Collected data:
----------------

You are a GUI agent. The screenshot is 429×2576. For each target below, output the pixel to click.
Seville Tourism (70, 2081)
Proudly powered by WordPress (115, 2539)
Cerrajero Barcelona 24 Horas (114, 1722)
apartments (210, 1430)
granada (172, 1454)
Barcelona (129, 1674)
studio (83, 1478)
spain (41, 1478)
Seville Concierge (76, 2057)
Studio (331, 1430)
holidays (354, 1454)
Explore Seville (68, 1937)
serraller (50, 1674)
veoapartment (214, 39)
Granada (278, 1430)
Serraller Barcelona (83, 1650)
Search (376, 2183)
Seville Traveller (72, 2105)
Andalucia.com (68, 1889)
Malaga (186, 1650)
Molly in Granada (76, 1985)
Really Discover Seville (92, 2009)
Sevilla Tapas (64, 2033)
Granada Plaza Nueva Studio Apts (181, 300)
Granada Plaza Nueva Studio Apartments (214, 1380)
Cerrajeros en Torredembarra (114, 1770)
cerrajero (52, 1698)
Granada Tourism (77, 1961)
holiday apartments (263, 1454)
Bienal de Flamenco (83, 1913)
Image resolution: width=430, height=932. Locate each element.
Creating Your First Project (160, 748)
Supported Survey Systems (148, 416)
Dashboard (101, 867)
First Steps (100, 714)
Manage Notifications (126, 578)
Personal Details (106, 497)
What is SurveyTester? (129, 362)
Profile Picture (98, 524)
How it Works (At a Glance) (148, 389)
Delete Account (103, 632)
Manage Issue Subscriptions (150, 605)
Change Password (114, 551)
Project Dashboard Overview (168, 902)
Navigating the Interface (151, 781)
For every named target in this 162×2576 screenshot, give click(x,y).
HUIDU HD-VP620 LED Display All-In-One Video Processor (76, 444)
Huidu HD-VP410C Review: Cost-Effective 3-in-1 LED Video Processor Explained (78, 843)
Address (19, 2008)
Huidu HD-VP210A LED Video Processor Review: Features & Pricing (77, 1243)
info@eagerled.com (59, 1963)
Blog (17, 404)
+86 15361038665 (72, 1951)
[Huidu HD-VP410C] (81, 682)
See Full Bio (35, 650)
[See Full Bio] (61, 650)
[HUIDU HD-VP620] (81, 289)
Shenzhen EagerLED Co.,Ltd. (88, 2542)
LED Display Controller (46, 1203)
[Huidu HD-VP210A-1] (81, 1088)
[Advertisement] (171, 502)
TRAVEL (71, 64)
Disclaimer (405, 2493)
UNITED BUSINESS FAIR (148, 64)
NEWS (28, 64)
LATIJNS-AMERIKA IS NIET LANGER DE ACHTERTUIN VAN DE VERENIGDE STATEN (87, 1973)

----------------

Work order |
Among the records, find all lines that include the string "Barcelona" and return them.

Reply |
Cerrajero Barcelona 24 Horas (114, 1722)
Barcelona (129, 1674)
Serraller Barcelona (83, 1650)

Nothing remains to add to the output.